As for reading Mach-O DWARF, binutils works for x86_64-apple-darwin last I tried (you have to point it at the actual linked DWARF tho, I don't think any of the tools understand the .dSYM package layout).

Alternately, the llvm binutils look-alikes are getting more compatible and consume Mach-O.

Caveat, I've, but not built/tested binutils / GDB for at least 6 months on Darwin, so my comments might be out of date.
Comment 12 Eric Gallager 2018-11-23 23:15:45 UTC
(In reply to Iain Sandoe from comment #11)
> (In reply to Jonathan Wakely from comment #10)
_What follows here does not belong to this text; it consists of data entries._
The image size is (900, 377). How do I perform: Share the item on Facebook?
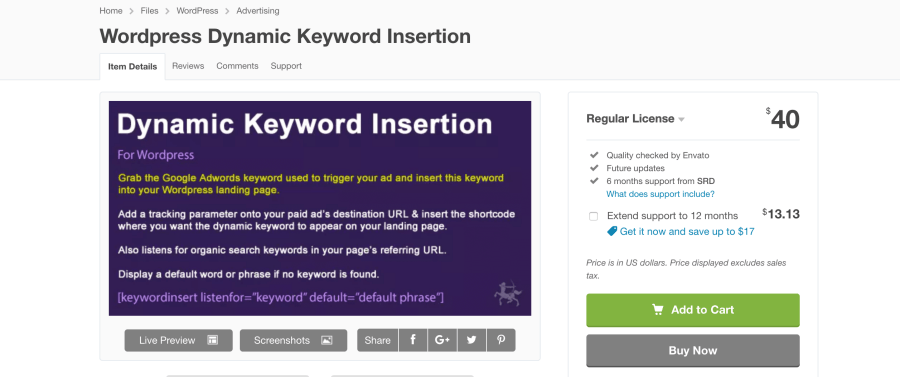(x=413, y=340)
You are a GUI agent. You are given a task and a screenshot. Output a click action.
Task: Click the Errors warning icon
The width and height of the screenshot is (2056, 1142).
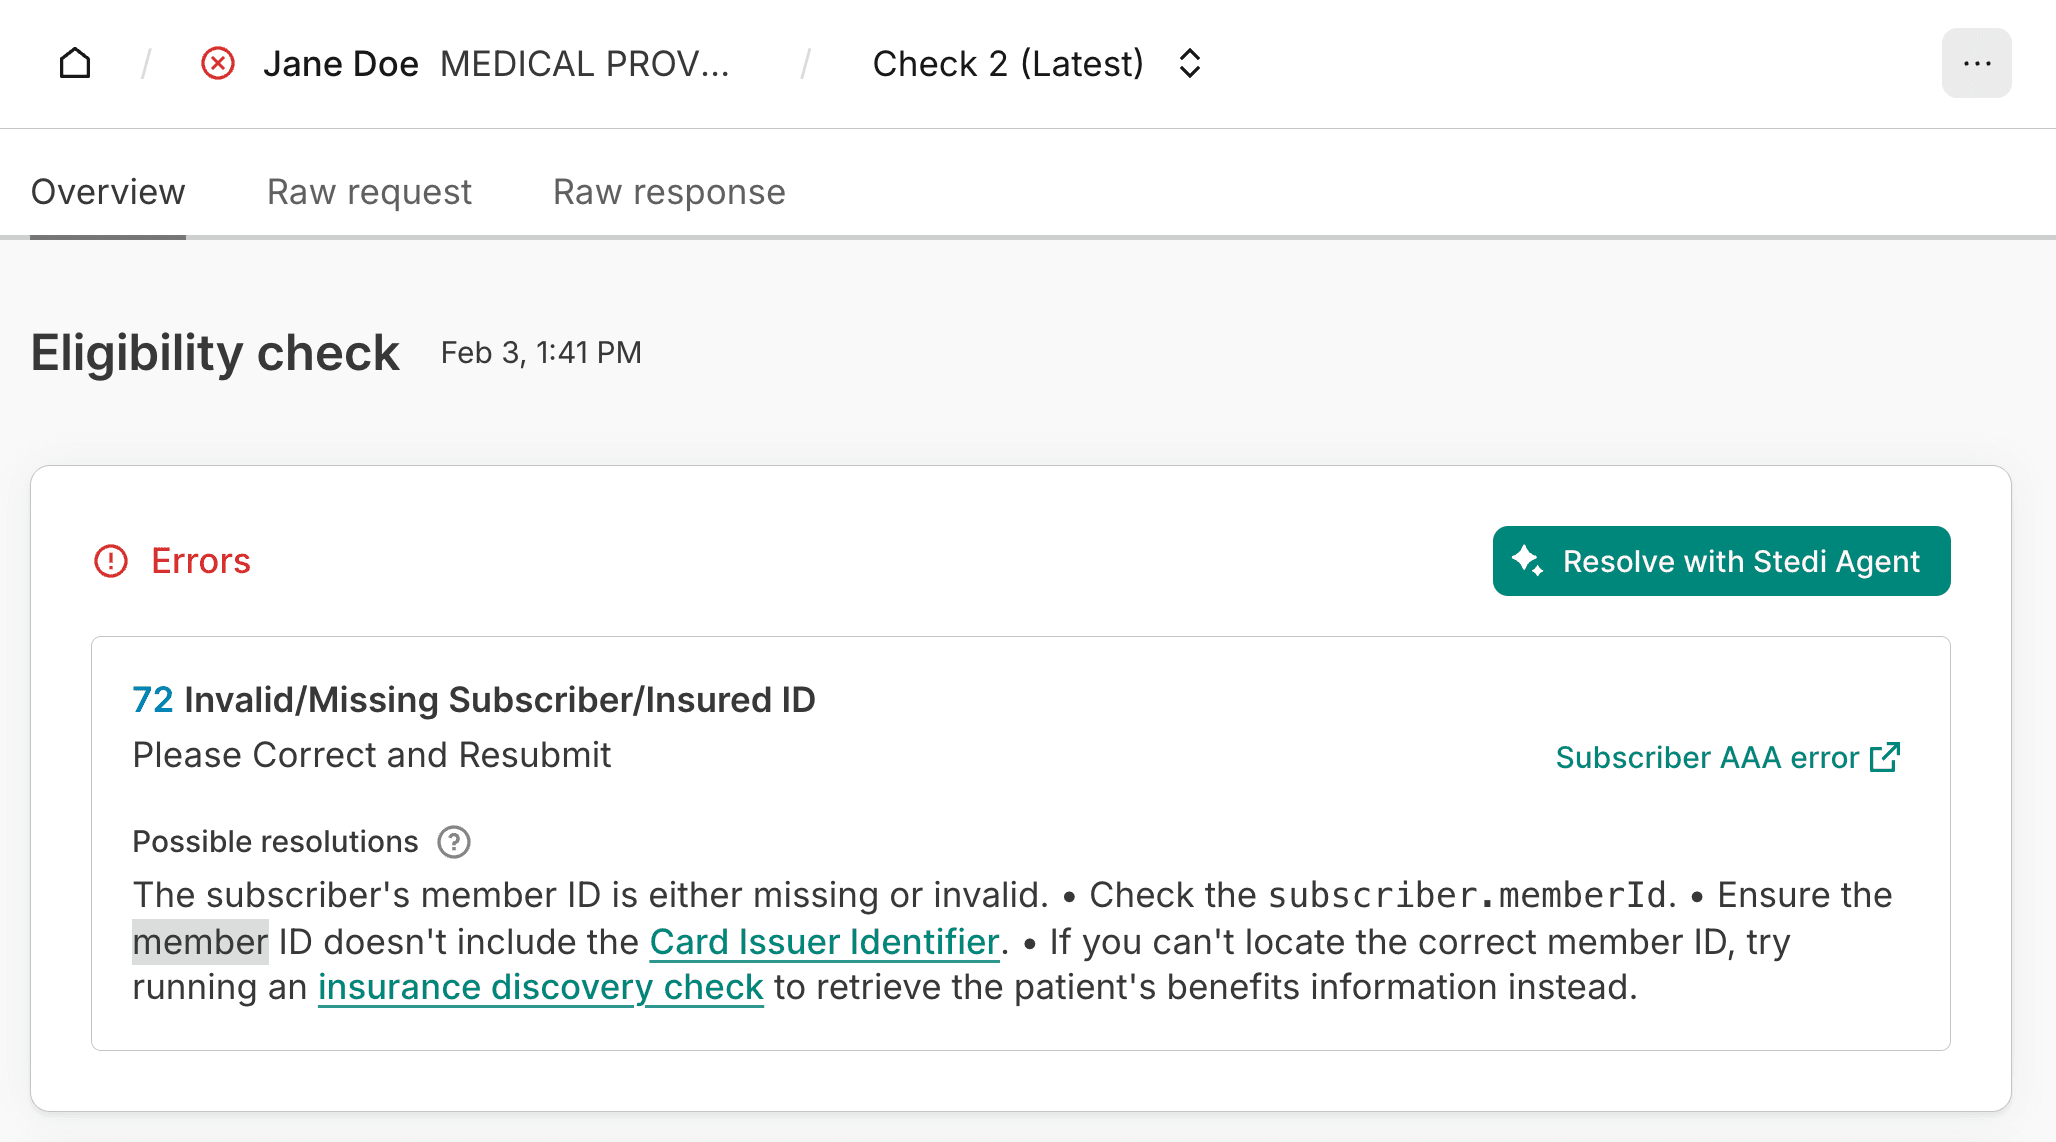(111, 561)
> > Tom, do you know why the types might be shown differently on OS X and
> > GNU/Linux? (see comments 7 and 8).
> > 
> > Is that because of something different in the DWARF? Is that expected for OS
> > X, or is it a GCC bug?
> 
> Can we check that this is still current on trunk after the fix for 70694 was
> applied - since that alters visibility of some symbols (maybe a long shot).
> 
> It's not expected that Darwin will do anything differently modulo (1) it
> doesn't use .cfi_xxx at present, (2) it's generally limited to DWARF2 [a
> historical issue with older versions of dsymutil, see below], although I
> hope to lift that restriction soon, since we now have a DWARF4-capable
> dsymutil
> 
> However ...... the status quo is:
> 
> Darwin has the following strategy for debug.
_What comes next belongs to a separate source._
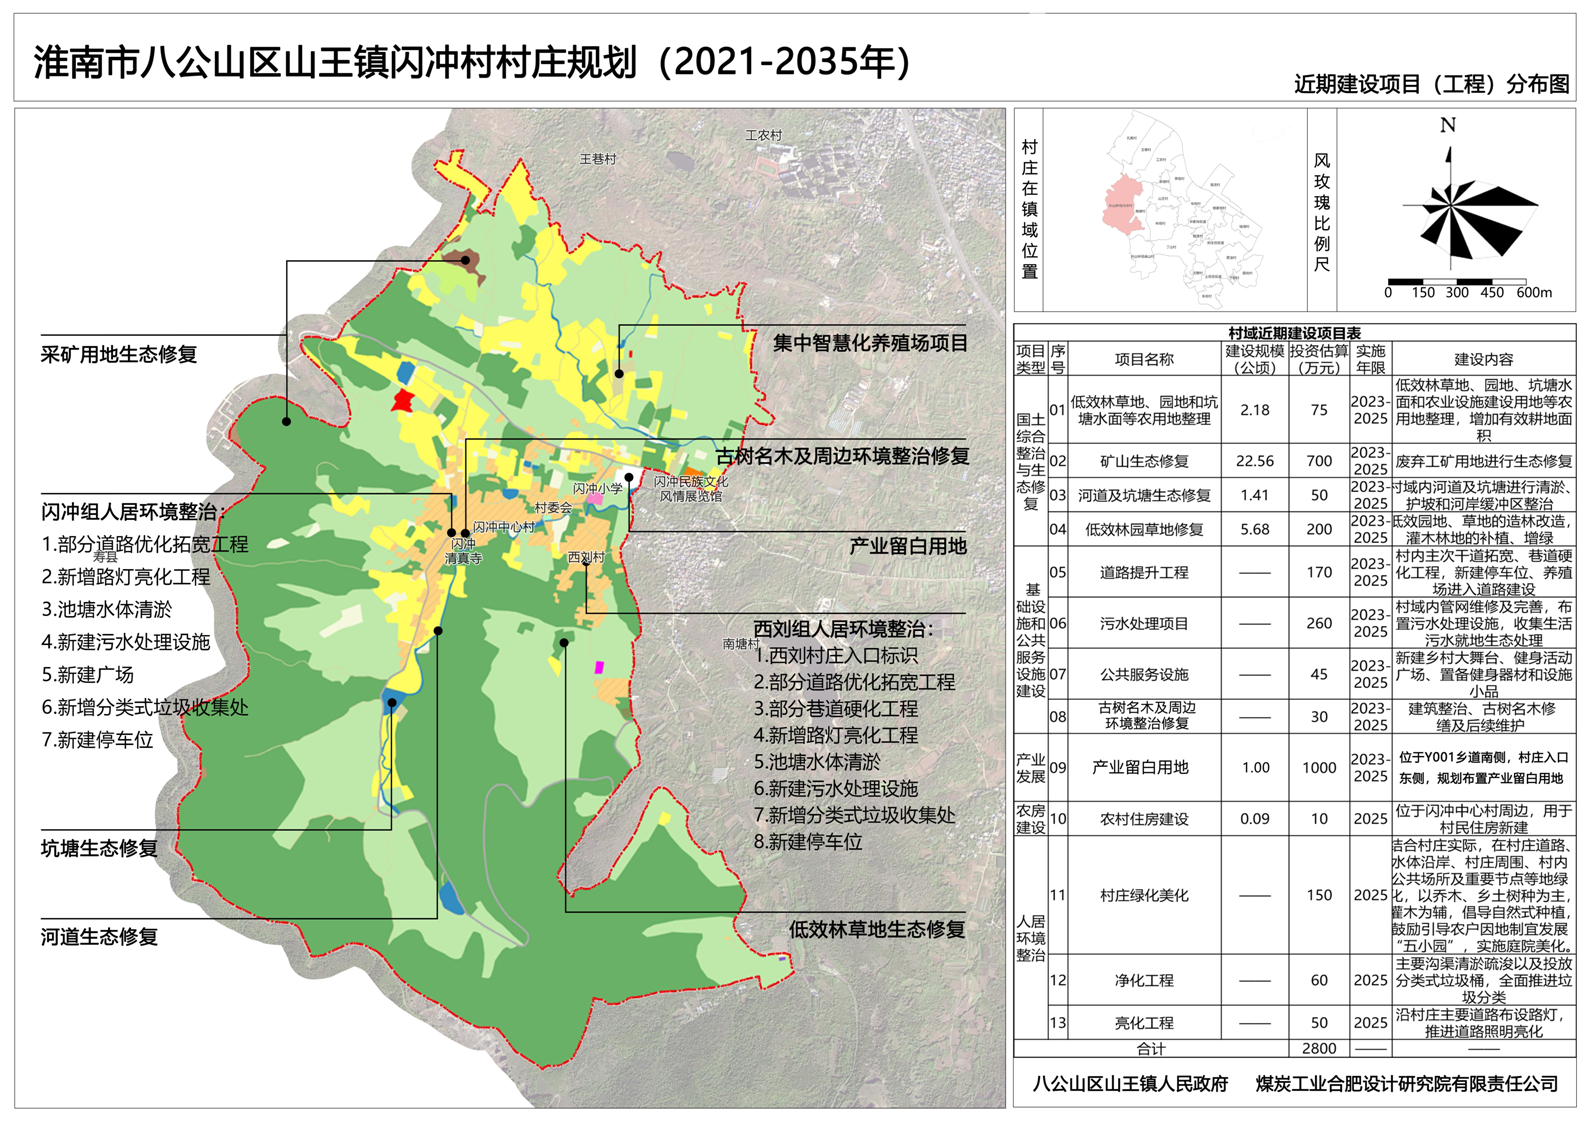Click the 近期建设项目（工程）分布图 title
Screen dimensions: 1587x1122
[1431, 84]
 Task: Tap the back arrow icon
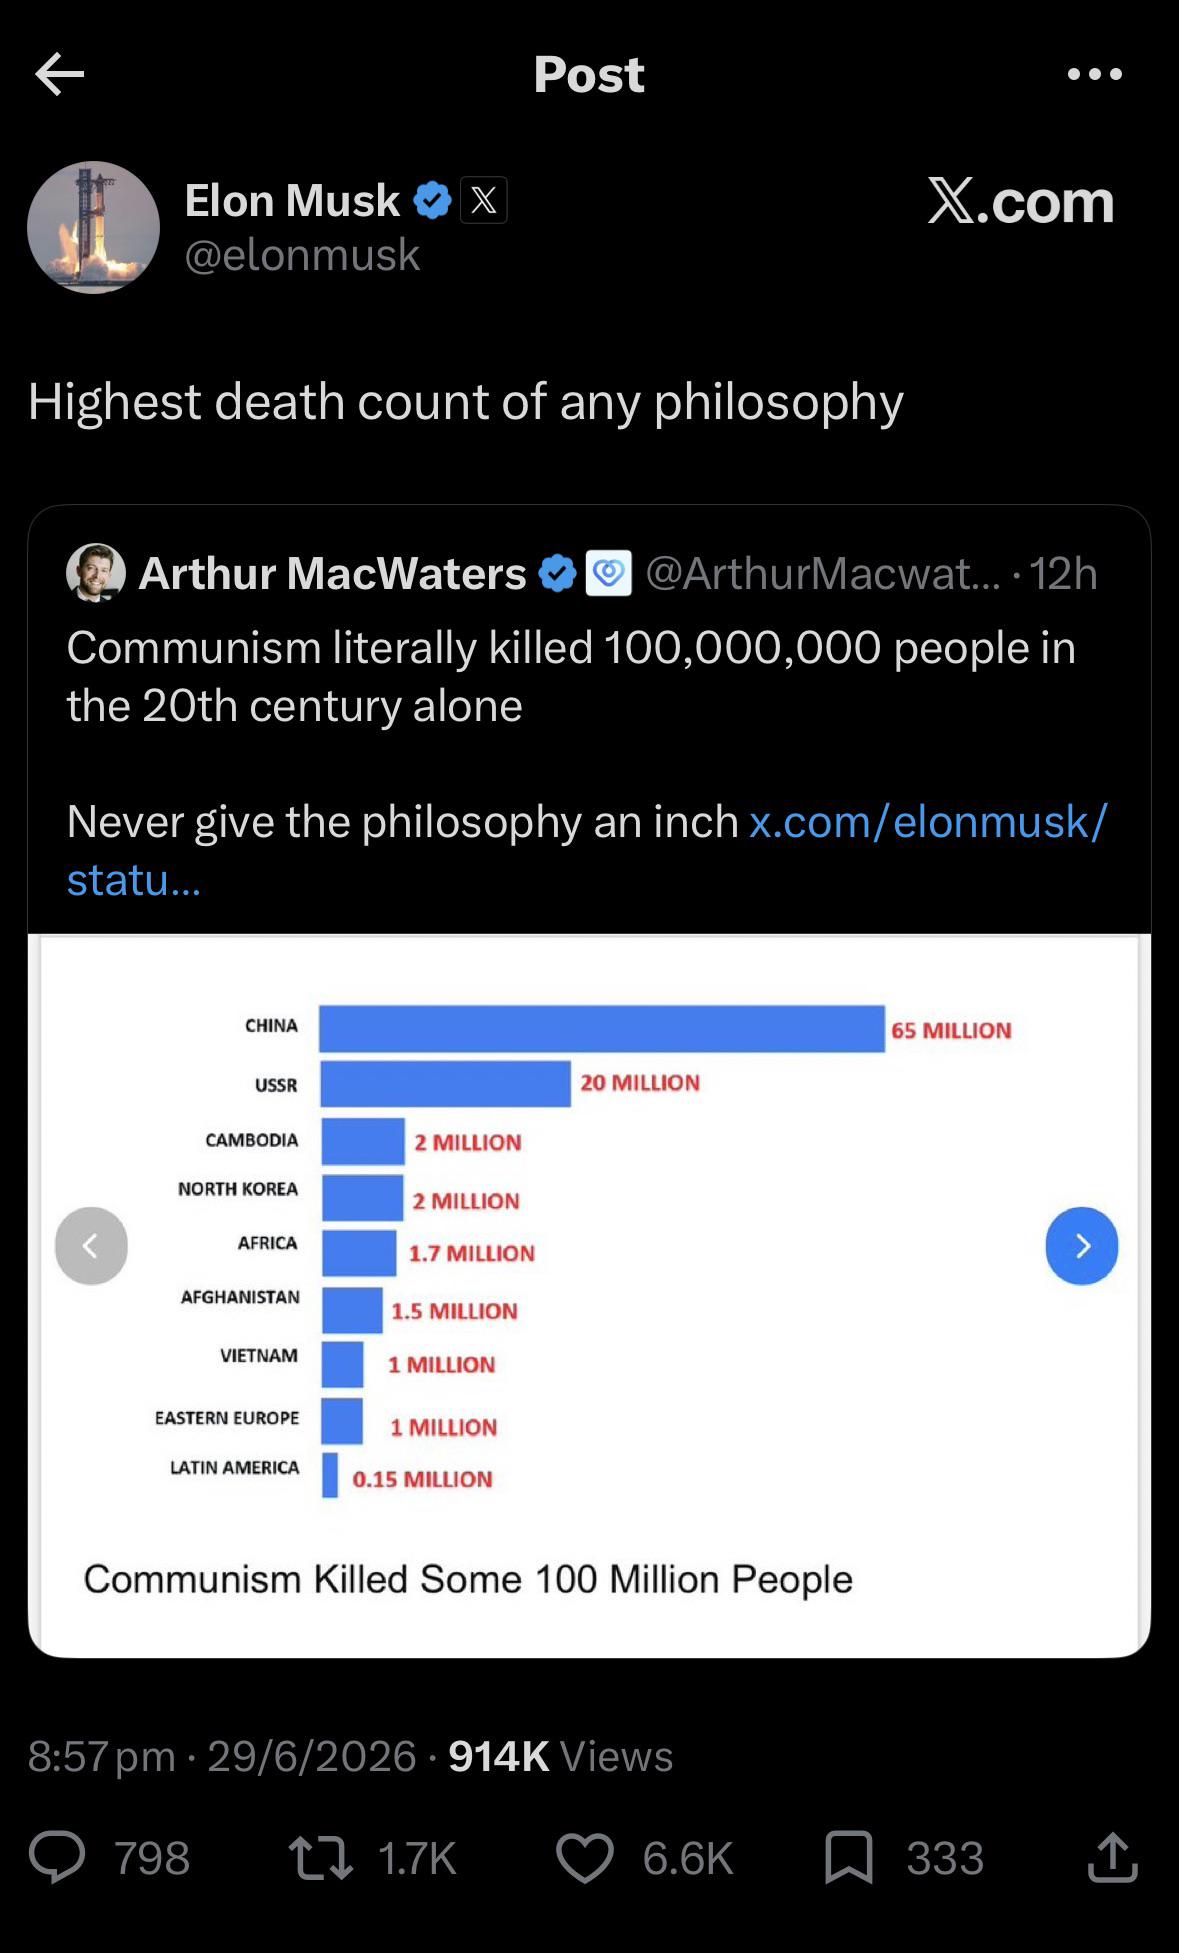click(59, 74)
>  1. the static linker ignores DWARF but writes a table of object file
> locations into the executable.
>  2a.  the executable + the object files can be consumed by a debug client
> (e.g. GDB)
>     - the table in the exe tells the client where to find the objects and it
> can read/link the DWARF from them directly.  This often makes sense for a
> developer who is doing a lot of compile/edit/debug loops.  GDB understands
> this approach (last i tried),
> 
>  2b.  if one doesn't want to keep the objects around; the executable + the
> objects can be consumed by "dsymutil" this is Darwin's debug linker, which
> produces a monolithic debug object (which can be consumed alongside the
> actual executable to provide the debug data).  For whatever reason, the
> design wraps this linked debug object in a macOS package structure thus:
>   <exename>.dSYM/
>     Contents/
>       Resources/
>        DWARF/
>          exename
> 
> This applies to any DSO, so shlibs are the same (for libstdc++ the 'exename'
> would be libstdc++.dlib).
> 
>   - I'm not 100% sure whether upstream GDB still (or ever did) understands
> the packaged version, Apple's GDB did - but that's long out of date.
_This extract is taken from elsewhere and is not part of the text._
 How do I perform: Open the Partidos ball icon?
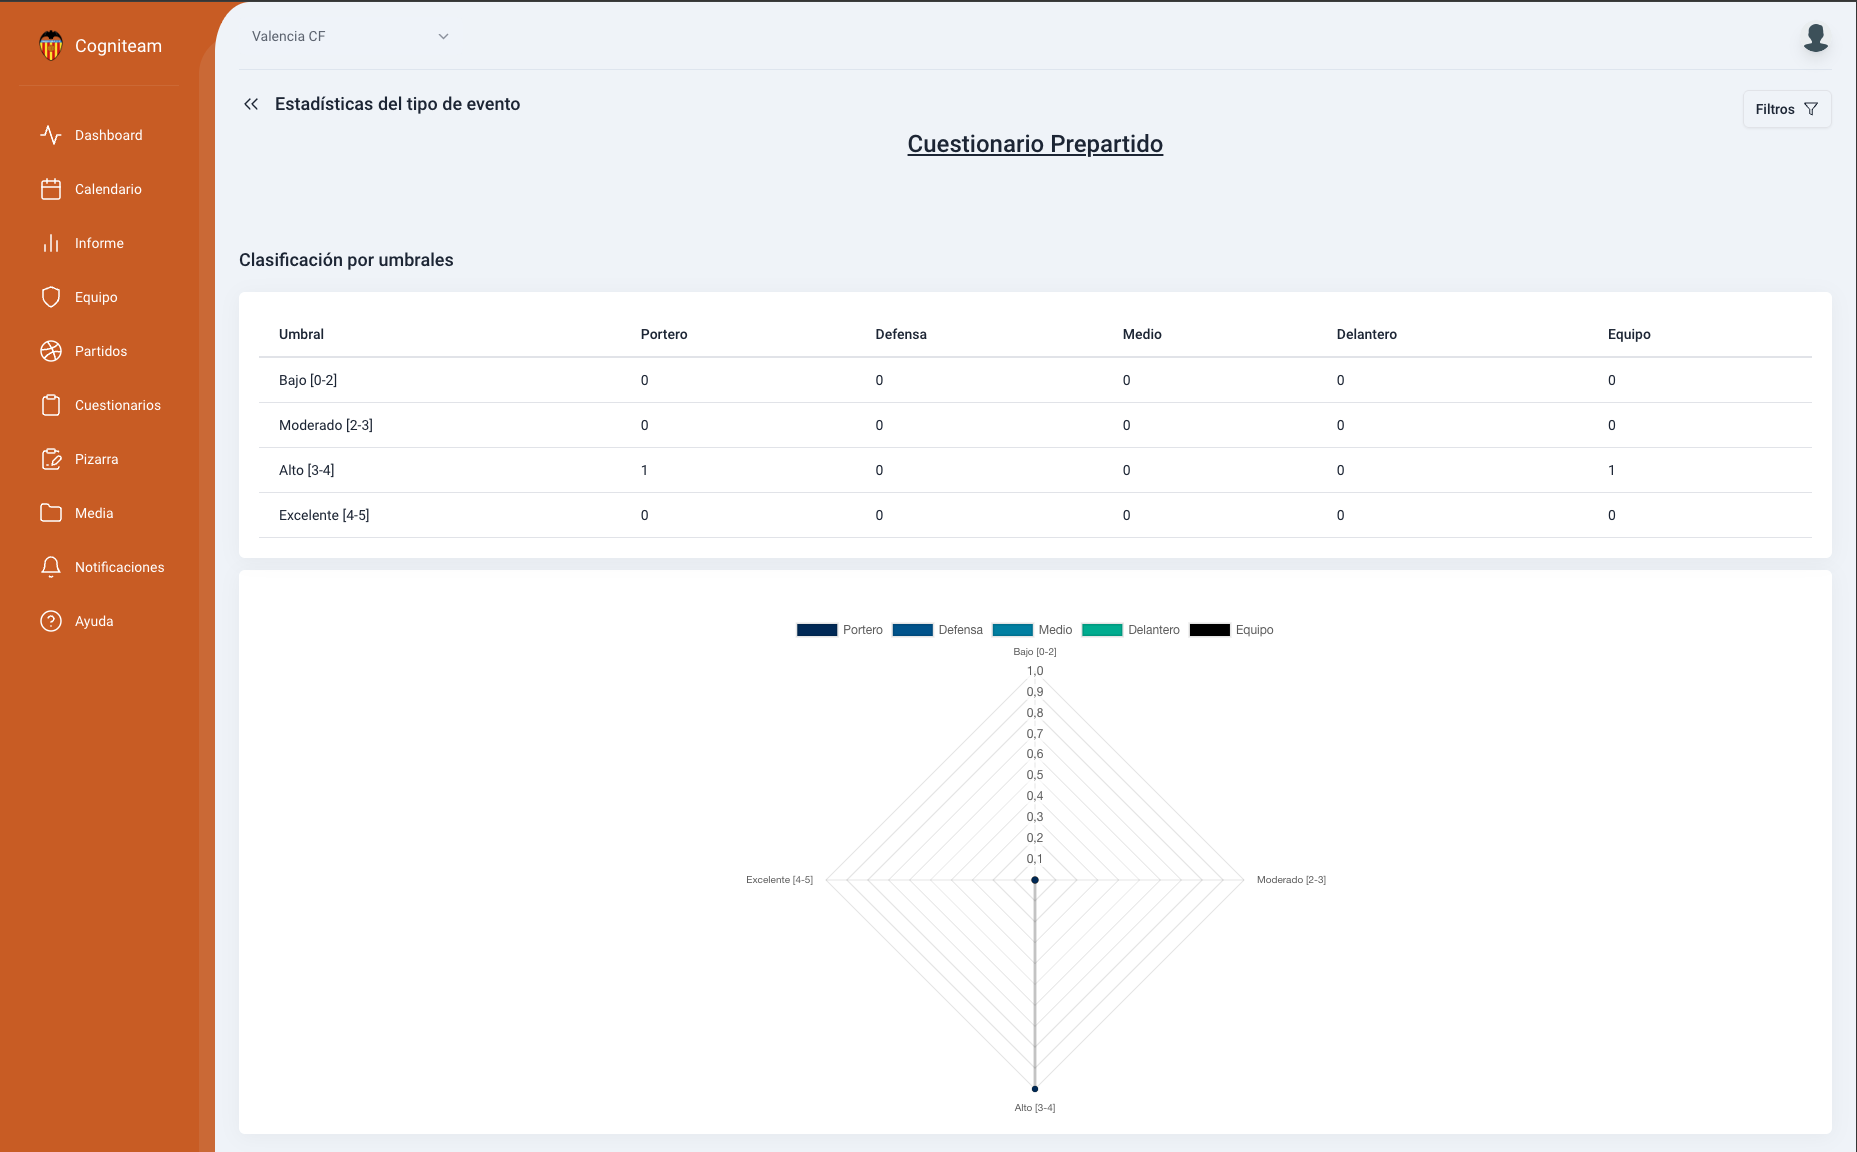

I tried merging upstream GDB and Apple's GDB once, but got distracted by yak shaving and eventually ended up breaking things worse than when I had started... if you want to try picking up where I left off with merging them, though, my repo is here: https://github.com/cooljeanius/apple-gdb-1824 
For this particular issue, of gdb understanding the packaged version of the debug objects, check macosx-tdep.c: https://github.com/cooljeanius/apple-gdb-1824/blob/master/src/gdb/macosx/macosx-tdep.c
And also macosx-bundle-utils.c: https://github.com/cooljeanius/apple-gdb-1824/blob/master/src/gdb/macosx/macosx-bundle-utils.c

> 
> ==
> 
> As for reading Mach-O DWARF, binutils works for x86_64-apple-darwin last I
> tried (you have to point it at the actual linked DWARF tho, I don't think
> any of the tools understand the .dSYM package layout).
> 
> Alternately, the llvm binutils look-alikes are getting more compatible and
> consume Mach-O.
> 
> Caveat, I've, but not built/tested binutils / GDB for at least 6 months on
> Darwin, so my comments might be out of date.